Все еще умиляясь собственной отзывчивости, я краем глаза следила за дедом в просветах между стоящей молодежью: вон седая голова выглядывает, а вон клетчатая сумка на полу.
Я предвкушала свою встречу с Русланом Супроткиным: на самом ли деле он так восхитительно похож на Шона О’Коннери, как это мне показалось в прошлый раз? И изменится ли его ко мне отношение? Признаюсь, я жаждала поразить капитана собственным умом и сообразительностью. Он увидит: никакая я не любопытствующая дамочка, а, напротив, профессионал. Вот, нашла же я Роксану, свидетеля по делу о похищении директора турфирмы! А о том, что на самом деле я подозревала в ней убийцу мошенника Краснянского, Руслану знать вовсе не обязательно…
Очнулась я от слов «Осторожно, двери закрываются. Следующая станция — “Боровицкая”». Как это — «Боровицкая»? А дедок-то вышел на своей «Добрынинской»? Я приподнялась, и сквозь ноги и тела тинейджеров мне удалось разглядеть и седую голову, и клетчатую сумку. Прямо беда с этими провинциалами: беспомощны, как дети, честное слово! Я довольно бесцеремонно раздвинула чьи-то спины и крикнула деду:
— Папаша, вы же свою остановку проехали! Немедленно выходите!

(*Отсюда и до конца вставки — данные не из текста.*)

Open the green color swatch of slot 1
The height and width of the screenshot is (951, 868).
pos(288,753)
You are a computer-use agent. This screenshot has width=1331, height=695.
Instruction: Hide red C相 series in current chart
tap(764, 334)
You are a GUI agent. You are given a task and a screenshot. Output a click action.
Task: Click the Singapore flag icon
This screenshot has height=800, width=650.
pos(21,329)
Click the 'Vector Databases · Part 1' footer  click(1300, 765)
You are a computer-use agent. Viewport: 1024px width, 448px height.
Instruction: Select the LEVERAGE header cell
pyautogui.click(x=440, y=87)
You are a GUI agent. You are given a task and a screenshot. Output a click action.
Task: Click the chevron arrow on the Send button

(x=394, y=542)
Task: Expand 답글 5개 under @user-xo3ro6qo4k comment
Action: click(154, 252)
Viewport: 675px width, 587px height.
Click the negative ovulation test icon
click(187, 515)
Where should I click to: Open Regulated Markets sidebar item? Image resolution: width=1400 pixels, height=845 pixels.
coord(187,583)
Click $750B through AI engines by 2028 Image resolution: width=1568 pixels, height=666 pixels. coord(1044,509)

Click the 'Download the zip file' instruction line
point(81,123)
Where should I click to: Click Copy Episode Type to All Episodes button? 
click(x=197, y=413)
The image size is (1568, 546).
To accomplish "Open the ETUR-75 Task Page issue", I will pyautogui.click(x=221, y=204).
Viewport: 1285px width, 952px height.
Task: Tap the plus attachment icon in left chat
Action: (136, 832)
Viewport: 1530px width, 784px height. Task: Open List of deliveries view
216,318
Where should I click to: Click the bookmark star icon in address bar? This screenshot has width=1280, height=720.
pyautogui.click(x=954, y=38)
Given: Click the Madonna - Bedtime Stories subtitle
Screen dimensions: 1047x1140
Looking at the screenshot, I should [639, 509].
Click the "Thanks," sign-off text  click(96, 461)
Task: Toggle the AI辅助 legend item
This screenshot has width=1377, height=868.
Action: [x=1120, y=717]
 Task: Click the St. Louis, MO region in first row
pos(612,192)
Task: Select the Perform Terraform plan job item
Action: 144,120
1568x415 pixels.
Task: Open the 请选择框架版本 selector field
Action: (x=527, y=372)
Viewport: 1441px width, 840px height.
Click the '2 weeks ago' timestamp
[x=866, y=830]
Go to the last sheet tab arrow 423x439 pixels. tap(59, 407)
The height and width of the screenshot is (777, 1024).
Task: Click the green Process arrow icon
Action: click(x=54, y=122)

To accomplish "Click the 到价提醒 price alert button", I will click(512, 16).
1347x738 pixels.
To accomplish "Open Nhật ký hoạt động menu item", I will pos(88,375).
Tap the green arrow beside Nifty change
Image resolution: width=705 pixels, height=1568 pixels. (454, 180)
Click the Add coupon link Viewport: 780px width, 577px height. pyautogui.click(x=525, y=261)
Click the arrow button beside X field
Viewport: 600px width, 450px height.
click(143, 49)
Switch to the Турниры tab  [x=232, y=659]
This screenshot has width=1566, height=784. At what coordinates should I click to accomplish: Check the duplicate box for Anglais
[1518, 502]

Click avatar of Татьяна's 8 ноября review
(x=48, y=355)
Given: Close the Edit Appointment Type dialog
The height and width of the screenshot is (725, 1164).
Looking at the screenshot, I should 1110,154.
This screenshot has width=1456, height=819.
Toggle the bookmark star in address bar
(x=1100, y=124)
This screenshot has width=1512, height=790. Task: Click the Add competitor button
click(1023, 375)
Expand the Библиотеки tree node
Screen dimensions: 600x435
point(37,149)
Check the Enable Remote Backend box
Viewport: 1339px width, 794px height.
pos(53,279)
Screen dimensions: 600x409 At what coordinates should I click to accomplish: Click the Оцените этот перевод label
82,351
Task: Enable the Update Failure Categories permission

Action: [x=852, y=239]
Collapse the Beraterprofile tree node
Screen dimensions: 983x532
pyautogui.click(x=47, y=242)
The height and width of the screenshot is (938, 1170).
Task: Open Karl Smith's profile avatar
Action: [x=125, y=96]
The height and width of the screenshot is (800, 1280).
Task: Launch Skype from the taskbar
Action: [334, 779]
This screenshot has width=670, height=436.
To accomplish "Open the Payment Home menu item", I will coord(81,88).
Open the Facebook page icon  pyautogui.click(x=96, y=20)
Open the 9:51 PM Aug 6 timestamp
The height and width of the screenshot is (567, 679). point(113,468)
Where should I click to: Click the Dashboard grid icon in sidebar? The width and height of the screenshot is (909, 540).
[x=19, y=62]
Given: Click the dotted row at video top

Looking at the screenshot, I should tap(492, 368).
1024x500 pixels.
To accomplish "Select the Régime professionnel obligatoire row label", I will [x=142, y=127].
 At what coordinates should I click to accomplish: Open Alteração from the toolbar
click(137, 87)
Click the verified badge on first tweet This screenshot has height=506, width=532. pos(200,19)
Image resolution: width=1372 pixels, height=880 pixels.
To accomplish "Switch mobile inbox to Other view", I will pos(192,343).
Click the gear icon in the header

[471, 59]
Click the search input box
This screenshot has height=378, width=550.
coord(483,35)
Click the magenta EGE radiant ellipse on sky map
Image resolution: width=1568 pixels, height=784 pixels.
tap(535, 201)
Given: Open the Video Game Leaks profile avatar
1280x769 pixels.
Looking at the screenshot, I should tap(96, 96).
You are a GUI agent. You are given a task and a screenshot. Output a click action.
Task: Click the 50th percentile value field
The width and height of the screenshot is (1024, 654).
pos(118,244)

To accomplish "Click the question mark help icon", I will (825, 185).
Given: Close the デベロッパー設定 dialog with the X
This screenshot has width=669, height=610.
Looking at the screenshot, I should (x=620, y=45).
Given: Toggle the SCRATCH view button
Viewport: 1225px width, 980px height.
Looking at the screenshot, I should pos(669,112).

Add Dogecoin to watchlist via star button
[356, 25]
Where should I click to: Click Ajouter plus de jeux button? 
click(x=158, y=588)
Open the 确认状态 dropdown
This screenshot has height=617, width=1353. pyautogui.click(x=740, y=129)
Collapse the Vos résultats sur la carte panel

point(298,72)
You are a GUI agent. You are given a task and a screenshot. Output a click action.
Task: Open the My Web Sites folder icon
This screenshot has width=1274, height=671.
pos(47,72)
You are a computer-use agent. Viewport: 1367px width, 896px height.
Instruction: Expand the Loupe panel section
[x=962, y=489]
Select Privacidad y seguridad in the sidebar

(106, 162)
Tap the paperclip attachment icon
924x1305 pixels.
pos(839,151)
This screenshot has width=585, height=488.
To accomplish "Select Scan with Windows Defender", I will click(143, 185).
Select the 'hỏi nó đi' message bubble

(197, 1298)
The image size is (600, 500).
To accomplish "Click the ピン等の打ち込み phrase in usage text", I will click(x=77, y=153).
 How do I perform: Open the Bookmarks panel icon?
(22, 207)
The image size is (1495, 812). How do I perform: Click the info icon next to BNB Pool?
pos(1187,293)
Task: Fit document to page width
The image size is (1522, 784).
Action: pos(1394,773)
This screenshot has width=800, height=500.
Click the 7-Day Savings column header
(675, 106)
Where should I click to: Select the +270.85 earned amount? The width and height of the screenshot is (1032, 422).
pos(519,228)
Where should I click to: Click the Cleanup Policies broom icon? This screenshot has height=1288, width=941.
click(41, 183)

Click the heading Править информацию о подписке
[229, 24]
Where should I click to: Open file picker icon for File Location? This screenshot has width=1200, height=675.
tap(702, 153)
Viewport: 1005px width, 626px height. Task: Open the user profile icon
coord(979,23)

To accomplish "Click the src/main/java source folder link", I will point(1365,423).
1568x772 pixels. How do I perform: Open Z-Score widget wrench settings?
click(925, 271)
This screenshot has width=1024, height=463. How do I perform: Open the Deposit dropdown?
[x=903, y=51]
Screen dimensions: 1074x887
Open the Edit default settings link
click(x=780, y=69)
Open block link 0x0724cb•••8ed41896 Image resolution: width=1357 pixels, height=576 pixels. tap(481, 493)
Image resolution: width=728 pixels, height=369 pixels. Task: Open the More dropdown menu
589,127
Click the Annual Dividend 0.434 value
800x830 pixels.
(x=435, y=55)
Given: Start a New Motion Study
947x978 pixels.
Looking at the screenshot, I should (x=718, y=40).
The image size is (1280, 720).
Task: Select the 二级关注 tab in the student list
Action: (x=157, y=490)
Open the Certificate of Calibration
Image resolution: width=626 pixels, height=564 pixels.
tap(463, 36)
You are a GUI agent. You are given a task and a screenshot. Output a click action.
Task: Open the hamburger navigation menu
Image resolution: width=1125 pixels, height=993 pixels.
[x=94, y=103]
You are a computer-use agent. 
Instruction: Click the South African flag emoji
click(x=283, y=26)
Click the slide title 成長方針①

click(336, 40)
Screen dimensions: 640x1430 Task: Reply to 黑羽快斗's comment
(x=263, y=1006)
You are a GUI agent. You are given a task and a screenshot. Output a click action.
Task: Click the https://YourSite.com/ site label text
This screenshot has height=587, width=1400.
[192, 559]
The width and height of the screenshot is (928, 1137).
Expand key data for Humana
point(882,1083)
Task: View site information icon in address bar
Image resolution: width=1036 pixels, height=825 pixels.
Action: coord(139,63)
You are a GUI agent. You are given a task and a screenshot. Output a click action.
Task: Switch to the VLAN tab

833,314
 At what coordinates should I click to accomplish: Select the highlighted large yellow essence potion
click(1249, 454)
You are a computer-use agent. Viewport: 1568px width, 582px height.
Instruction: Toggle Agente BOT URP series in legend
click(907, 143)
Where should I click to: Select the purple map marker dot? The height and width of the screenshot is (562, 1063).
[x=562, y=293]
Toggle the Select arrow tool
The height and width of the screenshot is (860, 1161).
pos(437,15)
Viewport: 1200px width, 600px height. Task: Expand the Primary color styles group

Дедок мгновенно вскочил и, из последних сил преодолевая сопротивление входящей толпы, выскочил на платформу.
«А сумка-то?» — едва успела подумать я, как какой-то крепкий паренек тут же уселся на освободившееся место и придвинул сумку себе под ноги.
«Значит, сумка не дедова?» — мелькнула у меня мысль. Двери закрылись, поезд тронулся с места. А в окно я увидела, как одинокий дед стоит на платформе и в замешательстве крутит головой в разные стороны. Его рубашка канареечного цвета смотрелась ужасно нелепо. И тут до меня дошло, что это не тот дед…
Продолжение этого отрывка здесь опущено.